**WORK TO COMPLETE**
For every entry, reproduce the wording exactly and omit any image it holds.

**AVAILABLE DATA**
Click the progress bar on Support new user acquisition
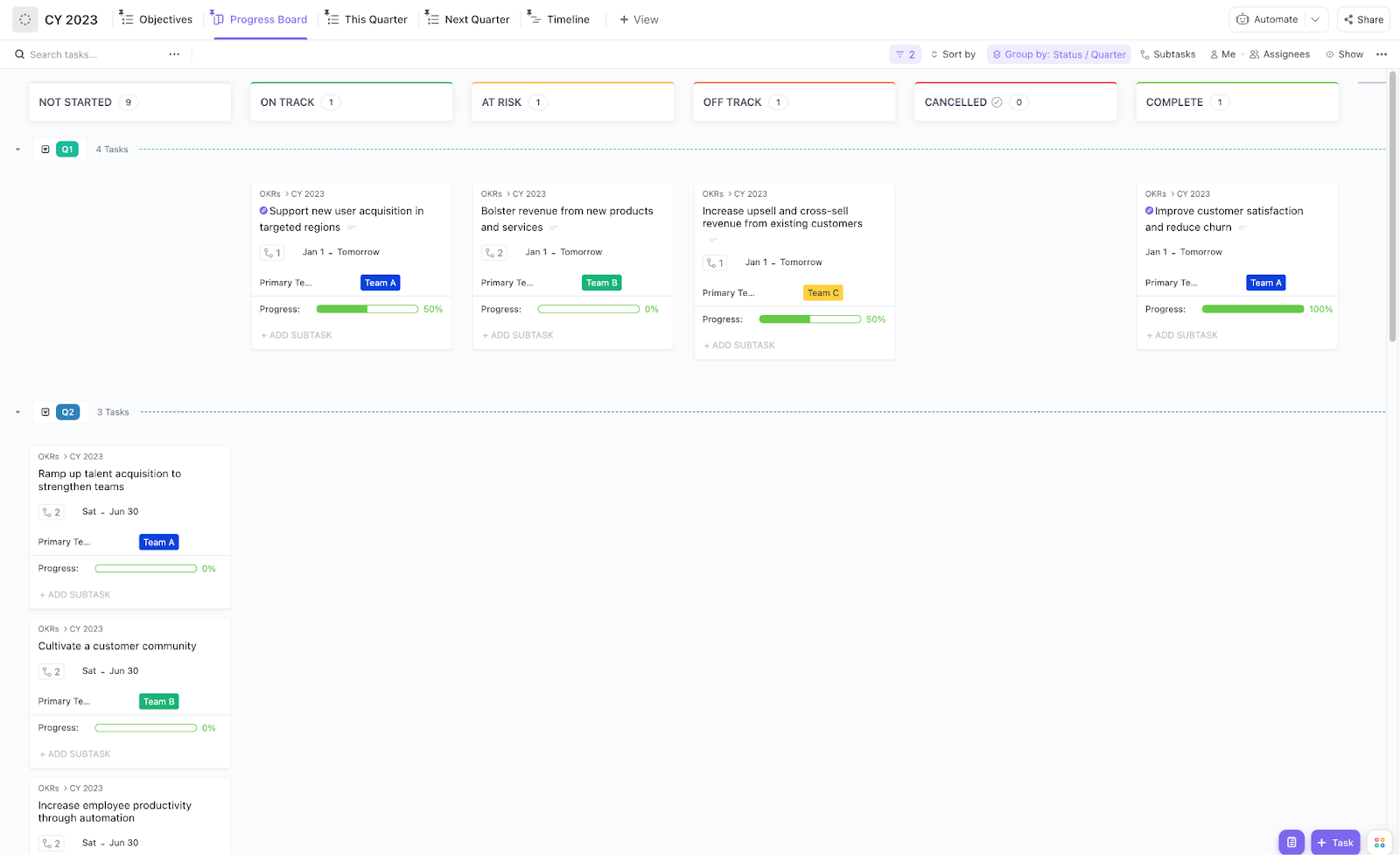 (x=367, y=309)
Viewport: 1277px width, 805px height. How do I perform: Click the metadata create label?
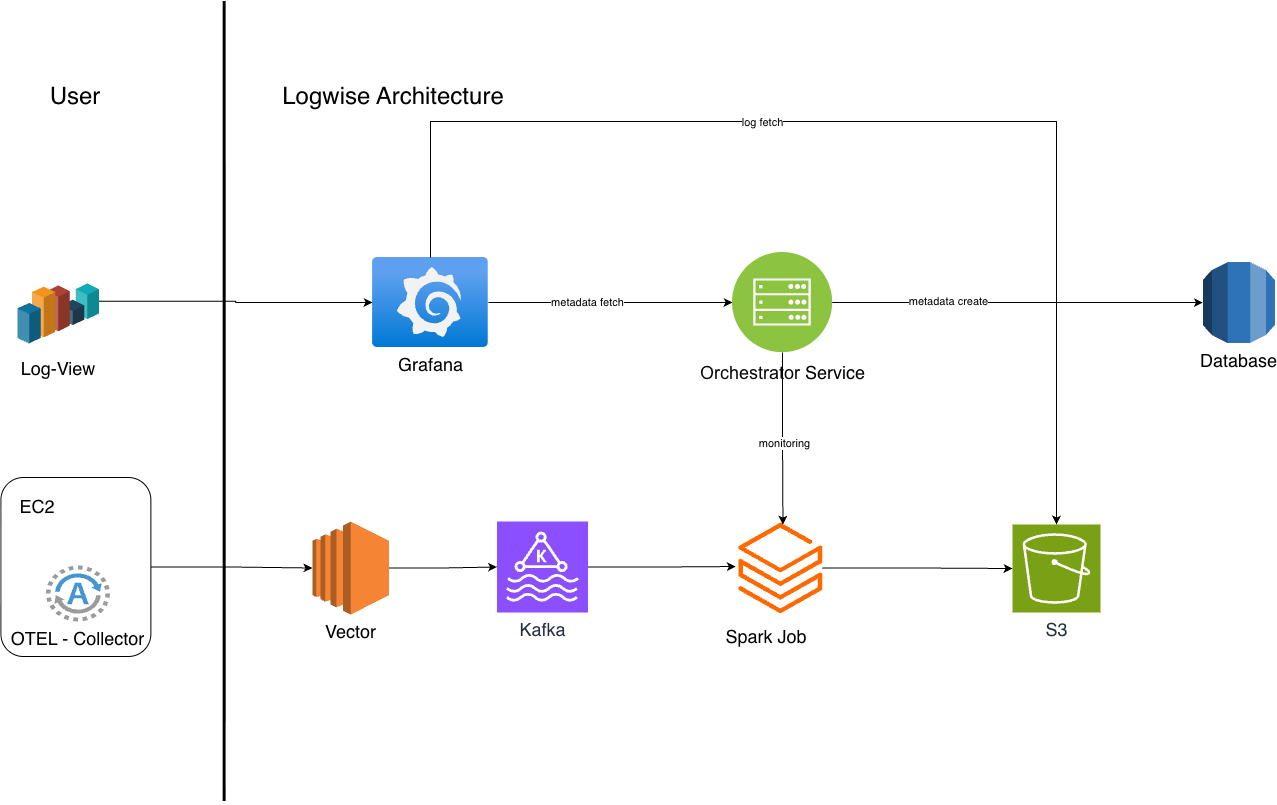coord(947,300)
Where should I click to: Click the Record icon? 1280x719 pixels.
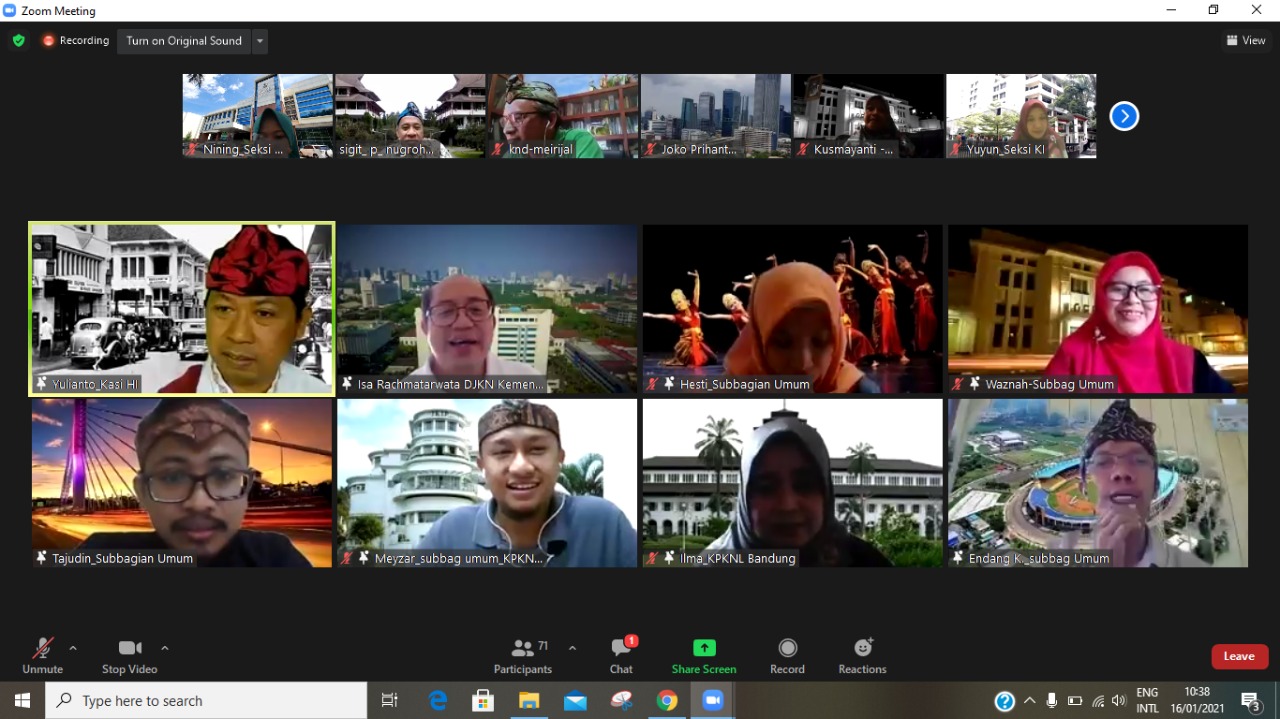[787, 656]
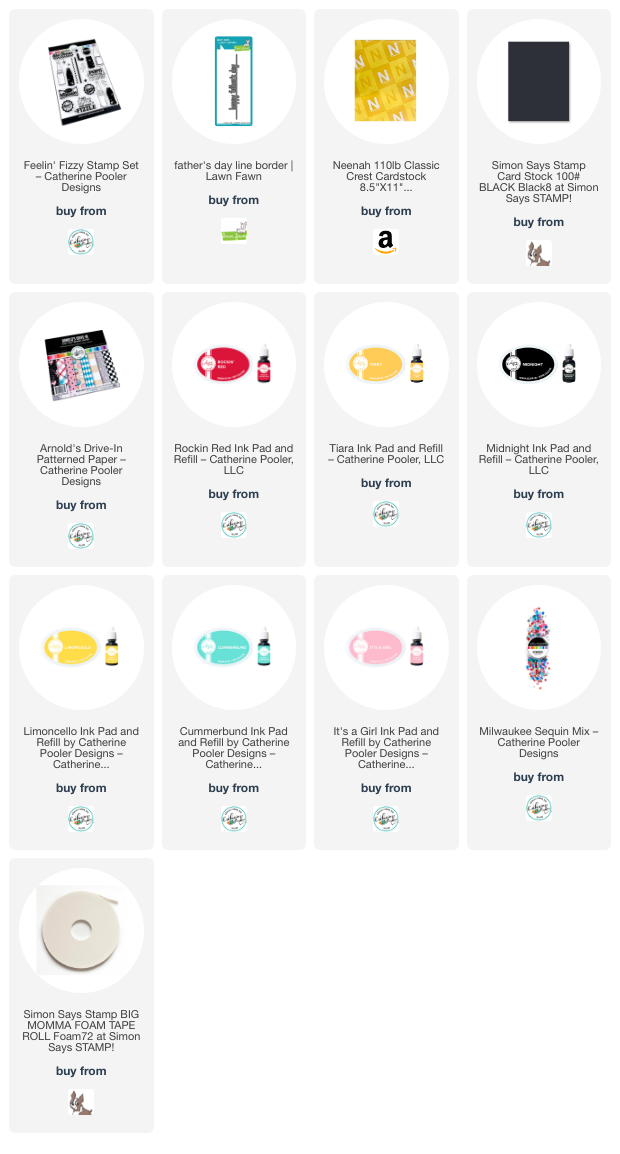Click the Amazon store icon under Neenah cardstock
Image resolution: width=620 pixels, height=1154 pixels.
click(386, 242)
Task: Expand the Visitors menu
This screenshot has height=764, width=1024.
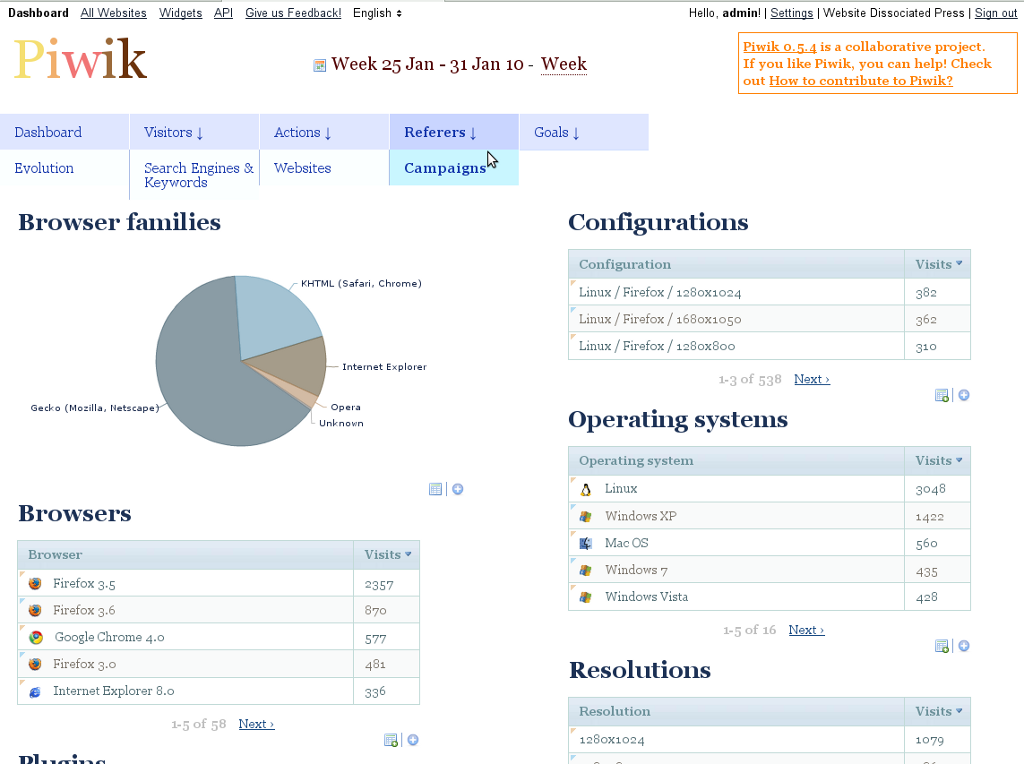Action: pos(173,132)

**OUTPUT FOR THIS EXERCISE**
Click the progress bar on Support new user acquisition
 (x=367, y=309)
Viewport: 1277px width, 805px height. How do I perform: Click the metadata create label?
coord(947,300)
Where should I click to: Click the Record icon? 1280x719 pixels.
[787, 656]
Click the Amazon store icon under Neenah cardstock
Image resolution: width=620 pixels, height=1154 pixels.
click(386, 242)
Task: Expand the Visitors menu
This screenshot has height=764, width=1024.
Action: pos(173,132)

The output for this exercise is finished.